▸ **The task**:
The lines from the one with "This screenshot has width=494, height=613." through the last line below are to be copied exactly; no other lines are to be returned.

▸ **Record excerpts**:
--

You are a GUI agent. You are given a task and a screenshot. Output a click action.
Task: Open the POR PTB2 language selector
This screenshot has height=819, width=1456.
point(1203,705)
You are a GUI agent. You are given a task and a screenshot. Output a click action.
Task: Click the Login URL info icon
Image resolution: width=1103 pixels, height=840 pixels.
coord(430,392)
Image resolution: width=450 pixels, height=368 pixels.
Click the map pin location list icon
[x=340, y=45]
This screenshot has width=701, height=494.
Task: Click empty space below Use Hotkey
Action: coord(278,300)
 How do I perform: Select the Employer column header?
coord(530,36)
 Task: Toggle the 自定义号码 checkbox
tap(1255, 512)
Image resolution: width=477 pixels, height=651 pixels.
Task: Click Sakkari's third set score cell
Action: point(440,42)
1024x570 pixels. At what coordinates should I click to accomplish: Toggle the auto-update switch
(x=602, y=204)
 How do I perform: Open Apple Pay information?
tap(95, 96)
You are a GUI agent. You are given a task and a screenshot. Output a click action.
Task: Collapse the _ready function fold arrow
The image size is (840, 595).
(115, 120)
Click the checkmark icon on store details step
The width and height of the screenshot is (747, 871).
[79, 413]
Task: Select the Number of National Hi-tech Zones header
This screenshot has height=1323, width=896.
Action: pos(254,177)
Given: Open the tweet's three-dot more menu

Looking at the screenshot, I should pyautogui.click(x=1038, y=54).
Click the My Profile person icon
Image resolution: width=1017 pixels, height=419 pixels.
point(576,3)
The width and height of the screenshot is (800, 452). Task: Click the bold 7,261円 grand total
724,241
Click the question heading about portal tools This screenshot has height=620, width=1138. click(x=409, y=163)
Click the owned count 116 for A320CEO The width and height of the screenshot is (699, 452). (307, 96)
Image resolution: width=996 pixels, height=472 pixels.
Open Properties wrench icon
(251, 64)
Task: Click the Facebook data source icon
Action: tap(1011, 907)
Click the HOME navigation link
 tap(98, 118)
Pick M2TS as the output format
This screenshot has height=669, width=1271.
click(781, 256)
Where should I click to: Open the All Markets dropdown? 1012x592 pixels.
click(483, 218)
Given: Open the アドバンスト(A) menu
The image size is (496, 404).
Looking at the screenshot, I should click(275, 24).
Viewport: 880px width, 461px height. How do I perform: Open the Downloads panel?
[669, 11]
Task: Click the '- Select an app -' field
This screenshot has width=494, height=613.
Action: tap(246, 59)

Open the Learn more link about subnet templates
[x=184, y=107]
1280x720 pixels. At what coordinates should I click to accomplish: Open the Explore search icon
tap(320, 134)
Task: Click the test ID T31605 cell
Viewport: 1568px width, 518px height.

--

▸ **Reply to the exercise**:
This screenshot has width=494, height=613.
Action: tap(246, 59)

Open the Learn more link about subnet templates
[x=184, y=107]
1280x720 pixels. At what coordinates should I click to accomplish: Open the Explore search icon
tap(320, 134)
Task: Click the test ID T31605 cell
Viewport: 1568px width, 518px height.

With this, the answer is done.